====== SUPPLIED DATA

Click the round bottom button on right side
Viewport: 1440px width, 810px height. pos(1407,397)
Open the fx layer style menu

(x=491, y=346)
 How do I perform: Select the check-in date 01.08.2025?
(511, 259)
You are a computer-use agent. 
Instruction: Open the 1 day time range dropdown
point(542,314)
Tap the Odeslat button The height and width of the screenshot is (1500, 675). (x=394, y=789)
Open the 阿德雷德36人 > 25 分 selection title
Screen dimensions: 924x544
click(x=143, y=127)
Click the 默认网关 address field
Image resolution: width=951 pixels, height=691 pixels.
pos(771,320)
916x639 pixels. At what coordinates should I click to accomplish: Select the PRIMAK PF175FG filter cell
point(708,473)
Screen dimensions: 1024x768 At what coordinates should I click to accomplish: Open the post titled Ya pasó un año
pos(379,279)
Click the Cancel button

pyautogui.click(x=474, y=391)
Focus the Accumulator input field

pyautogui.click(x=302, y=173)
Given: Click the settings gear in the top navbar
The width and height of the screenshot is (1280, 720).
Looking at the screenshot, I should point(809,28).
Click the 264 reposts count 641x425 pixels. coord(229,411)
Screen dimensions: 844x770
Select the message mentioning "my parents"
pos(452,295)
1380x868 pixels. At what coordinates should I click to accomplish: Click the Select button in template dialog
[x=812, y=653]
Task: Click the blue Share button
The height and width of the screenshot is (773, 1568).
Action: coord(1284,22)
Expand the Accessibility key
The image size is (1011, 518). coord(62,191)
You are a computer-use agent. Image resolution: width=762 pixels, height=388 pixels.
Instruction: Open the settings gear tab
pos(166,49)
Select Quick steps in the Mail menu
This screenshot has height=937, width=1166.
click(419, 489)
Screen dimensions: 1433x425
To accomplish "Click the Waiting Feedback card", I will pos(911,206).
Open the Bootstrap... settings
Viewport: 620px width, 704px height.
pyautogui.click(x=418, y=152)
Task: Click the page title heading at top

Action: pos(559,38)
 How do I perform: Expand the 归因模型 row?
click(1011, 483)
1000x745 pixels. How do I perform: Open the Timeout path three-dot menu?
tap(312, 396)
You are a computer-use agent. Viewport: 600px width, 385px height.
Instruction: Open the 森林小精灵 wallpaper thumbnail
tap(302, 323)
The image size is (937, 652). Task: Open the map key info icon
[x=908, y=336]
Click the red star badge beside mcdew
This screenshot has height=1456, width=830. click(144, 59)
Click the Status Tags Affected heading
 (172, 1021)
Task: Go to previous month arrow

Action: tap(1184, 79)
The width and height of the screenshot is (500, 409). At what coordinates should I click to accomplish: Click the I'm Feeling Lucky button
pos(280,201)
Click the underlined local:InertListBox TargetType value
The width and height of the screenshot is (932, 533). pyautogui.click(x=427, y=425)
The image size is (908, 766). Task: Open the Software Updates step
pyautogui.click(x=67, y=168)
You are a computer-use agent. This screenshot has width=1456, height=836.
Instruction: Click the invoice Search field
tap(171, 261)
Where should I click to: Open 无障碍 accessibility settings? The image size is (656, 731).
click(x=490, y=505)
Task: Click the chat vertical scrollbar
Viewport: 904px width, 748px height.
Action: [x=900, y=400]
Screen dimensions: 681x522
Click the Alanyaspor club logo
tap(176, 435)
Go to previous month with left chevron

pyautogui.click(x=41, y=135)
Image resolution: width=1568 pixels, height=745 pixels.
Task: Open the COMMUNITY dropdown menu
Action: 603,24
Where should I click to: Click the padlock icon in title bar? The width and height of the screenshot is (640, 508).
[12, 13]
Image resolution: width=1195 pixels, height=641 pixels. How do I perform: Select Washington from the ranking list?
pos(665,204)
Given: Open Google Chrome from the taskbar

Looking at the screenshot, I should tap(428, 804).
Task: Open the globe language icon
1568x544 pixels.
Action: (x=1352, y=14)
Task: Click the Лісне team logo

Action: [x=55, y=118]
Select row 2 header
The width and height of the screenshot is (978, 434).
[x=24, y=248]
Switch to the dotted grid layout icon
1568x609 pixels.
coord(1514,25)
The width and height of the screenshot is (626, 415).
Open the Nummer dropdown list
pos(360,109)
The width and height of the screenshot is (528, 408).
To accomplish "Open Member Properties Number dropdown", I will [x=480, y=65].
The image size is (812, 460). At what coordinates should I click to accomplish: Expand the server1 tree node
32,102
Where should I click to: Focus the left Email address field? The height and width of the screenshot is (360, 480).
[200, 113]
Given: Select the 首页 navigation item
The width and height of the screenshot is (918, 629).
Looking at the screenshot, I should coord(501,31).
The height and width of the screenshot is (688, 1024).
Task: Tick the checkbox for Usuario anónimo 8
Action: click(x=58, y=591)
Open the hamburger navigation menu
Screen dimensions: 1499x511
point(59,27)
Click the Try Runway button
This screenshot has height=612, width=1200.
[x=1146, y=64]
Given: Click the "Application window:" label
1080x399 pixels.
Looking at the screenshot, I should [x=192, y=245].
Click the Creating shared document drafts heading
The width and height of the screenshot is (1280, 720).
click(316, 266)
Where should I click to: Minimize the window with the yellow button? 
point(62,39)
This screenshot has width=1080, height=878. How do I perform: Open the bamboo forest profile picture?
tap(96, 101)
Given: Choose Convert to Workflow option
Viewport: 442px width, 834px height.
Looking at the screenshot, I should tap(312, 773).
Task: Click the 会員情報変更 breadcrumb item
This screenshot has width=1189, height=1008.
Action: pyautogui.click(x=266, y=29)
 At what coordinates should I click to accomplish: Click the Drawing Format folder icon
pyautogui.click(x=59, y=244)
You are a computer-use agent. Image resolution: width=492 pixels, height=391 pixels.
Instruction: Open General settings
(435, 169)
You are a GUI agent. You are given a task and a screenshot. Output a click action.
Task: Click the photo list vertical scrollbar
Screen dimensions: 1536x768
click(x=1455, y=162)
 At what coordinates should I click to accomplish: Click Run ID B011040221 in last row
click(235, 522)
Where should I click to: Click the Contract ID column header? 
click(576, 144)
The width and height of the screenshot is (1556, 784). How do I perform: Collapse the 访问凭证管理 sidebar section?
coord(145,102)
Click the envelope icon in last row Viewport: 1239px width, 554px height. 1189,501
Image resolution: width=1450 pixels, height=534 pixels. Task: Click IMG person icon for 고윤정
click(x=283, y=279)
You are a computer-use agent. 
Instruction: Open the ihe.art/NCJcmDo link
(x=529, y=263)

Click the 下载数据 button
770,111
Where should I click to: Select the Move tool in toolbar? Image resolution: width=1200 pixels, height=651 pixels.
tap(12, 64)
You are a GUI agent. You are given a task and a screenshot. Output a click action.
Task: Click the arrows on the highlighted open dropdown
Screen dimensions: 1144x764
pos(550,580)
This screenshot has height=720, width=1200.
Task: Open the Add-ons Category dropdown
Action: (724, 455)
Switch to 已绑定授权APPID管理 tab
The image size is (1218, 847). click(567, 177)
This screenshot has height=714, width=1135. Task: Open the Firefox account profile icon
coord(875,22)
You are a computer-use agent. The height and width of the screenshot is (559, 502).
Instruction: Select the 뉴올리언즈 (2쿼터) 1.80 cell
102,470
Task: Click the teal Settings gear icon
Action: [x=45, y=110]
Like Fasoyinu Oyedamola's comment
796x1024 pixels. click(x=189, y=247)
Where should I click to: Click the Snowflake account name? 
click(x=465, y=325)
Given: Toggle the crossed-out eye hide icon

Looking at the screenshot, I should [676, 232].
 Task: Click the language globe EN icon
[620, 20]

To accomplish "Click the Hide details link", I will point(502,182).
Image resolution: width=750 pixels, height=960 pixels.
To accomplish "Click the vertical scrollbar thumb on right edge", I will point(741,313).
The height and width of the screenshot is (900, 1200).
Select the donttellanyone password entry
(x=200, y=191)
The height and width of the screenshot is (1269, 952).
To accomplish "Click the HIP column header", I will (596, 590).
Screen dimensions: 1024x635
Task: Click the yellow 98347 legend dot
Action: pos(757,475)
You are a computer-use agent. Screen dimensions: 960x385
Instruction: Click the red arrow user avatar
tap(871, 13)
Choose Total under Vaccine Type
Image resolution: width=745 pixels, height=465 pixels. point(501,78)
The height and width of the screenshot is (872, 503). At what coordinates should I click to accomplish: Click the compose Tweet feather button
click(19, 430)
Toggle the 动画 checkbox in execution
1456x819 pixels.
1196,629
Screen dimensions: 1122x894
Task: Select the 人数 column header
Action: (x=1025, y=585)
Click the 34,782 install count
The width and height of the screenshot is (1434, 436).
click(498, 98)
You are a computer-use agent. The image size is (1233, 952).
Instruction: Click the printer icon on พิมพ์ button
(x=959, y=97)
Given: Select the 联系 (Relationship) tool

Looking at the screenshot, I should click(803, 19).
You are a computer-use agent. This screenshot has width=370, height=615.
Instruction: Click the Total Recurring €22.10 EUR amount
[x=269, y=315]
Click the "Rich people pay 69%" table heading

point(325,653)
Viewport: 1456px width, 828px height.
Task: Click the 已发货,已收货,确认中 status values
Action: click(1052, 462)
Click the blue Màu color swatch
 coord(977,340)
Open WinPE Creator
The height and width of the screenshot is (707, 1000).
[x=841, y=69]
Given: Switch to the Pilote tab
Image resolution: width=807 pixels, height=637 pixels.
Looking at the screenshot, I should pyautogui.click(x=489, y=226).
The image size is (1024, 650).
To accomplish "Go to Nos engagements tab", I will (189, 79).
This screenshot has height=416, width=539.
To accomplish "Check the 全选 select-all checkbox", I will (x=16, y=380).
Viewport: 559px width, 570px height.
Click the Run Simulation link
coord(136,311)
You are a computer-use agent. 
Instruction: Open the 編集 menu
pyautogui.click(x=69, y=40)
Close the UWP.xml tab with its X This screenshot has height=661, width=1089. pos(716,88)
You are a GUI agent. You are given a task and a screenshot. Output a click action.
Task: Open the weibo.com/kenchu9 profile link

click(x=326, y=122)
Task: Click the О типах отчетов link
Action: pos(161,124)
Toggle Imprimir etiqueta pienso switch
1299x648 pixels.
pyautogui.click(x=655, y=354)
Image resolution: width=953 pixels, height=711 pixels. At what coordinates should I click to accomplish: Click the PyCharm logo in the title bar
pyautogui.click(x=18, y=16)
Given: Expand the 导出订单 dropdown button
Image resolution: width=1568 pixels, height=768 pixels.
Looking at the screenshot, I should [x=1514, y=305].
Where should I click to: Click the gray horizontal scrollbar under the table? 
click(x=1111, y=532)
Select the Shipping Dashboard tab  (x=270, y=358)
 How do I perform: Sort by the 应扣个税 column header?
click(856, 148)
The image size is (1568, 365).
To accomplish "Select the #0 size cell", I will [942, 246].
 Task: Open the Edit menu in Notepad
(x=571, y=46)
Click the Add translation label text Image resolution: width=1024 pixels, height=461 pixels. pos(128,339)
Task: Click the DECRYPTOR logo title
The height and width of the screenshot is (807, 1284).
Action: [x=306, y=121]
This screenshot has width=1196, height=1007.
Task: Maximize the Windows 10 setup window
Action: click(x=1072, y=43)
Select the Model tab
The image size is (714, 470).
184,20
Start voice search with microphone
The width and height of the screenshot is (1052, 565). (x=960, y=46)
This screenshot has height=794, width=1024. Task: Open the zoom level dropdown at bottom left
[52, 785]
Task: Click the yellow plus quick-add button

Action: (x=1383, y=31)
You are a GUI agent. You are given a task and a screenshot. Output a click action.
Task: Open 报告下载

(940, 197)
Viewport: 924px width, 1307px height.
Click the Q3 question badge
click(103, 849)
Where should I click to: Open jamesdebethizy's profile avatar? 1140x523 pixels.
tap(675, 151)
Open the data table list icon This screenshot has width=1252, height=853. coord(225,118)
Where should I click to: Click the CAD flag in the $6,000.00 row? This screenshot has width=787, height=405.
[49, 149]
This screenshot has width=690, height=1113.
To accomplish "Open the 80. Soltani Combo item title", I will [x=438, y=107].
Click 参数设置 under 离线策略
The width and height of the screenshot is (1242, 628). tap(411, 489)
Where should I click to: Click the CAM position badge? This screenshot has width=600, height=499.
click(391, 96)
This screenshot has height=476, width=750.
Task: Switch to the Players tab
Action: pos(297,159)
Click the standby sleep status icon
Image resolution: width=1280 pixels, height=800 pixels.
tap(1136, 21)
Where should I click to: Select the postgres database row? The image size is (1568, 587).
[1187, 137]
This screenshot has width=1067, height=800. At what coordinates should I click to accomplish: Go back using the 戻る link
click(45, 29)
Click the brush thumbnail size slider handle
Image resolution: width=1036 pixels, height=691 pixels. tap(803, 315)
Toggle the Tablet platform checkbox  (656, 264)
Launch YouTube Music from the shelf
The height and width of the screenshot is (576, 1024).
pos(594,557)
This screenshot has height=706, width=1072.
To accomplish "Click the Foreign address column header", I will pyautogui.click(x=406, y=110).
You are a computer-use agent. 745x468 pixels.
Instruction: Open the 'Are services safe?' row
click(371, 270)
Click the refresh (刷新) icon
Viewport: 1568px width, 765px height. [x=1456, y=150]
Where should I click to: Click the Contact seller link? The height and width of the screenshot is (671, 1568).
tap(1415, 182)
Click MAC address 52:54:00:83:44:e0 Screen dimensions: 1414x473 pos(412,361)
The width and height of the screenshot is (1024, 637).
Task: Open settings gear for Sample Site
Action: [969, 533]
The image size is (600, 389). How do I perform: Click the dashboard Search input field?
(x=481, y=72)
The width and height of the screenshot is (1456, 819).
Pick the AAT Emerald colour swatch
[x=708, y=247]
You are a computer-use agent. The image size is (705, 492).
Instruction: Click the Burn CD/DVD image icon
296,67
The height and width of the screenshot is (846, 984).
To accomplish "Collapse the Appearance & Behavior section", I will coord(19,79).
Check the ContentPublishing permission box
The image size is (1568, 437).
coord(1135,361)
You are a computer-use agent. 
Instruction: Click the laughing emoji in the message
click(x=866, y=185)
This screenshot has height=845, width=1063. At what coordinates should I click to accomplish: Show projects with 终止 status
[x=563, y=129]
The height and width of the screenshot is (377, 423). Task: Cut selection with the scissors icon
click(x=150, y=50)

============

• WHAT NEEDS TO BE DONE
If a line in the entries contains "item", copy it.

• OUTPUT FOR THIS TASK
Given: Select the 首页 navigation item
Task: Click the 会員情報変更 breadcrumb item
To accomplish "Open the 80. Soltani Combo item title", I will [x=438, y=107].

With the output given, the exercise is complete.